January 13, 1979 St. Mungos 12:56 PM @intosunflowers
There was nothing beautiful about the sight that would be held in the hospital that day, nothing silent or a moment of peace, the winter leaking through the cracks in the windows, blood on the panes, curtains drawn to ignore the snow on the streets, the posters on the wall. There was nothing of peace the way he fought against the restraints that bound him to the gurney, the broken leg he fought against, the spells he believed held no matter to his health, though he only gave ragged breaths, though he couldn't struggle for long in any sense of the rational mind, though his didn't belong to such categories, so he fought, so he believed he could stand on bones set only in shards, that he could return to fire to prove who he was meant to be, to be who they needed him to be. Perhaps they were right to restrain him, though blood now formed at the ends of his fingertips, a sweat on his brow, though he couldn’t register it, couldn’t register the pain, his mind on a one track course, knuckles that shined a bright shade of white as he held them in a fist. He did shout at the healers, that he didn’t belong here, of all he could do, and despite the scare he brought, enough that they made sure to keep him still, enough that they had to shift healers as he hit the other in the head, he still appeared no more than a boy here. He appeared to young, as if they transformed a boy into a soldier, worth held in the way of his actions, held beneath them for the loyalty of a family, and not the beliefs they held, murder on his hands, believing they belonged there.

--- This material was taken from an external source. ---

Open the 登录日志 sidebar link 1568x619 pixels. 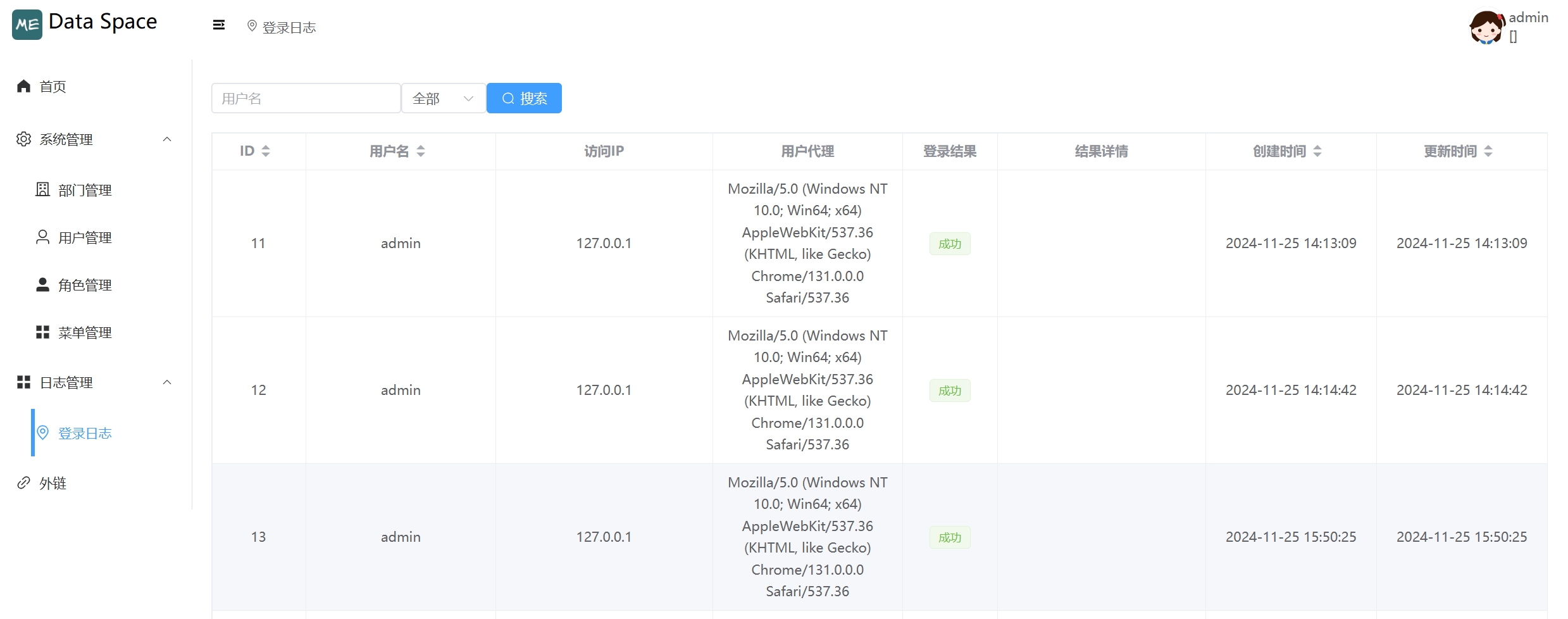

The door taken off its hinges, the reminder that guards could enter his room without the pause of a doorway, and it was through that that the gurney was shrouded with a shadow, and what they would see was thus: the fight against the restraints, a mind plagued by all he didn’t do, what he should have done, what would have protected his pack by being useful, by being the monster he believed to be as a child and fought against such beliefs and worked to shed away the ideals that he could contradict fate. He did create a show of sorts here, his frustration for his hesitation in the riots manifesting itself in his own rationalization of actions against St. Mungos, that he would be able to leave there in a moment’s notice, one leg and all. And this show of power was displayed again here for the woman who stood before him, though given some sort of pause at the sight of her, seeing her age as something they would share, and for a fraction of a second, it could be seen, the question of why one so young would be among them and sent to heal him. ( A question he heard before about his own person being among the werewolf pack. )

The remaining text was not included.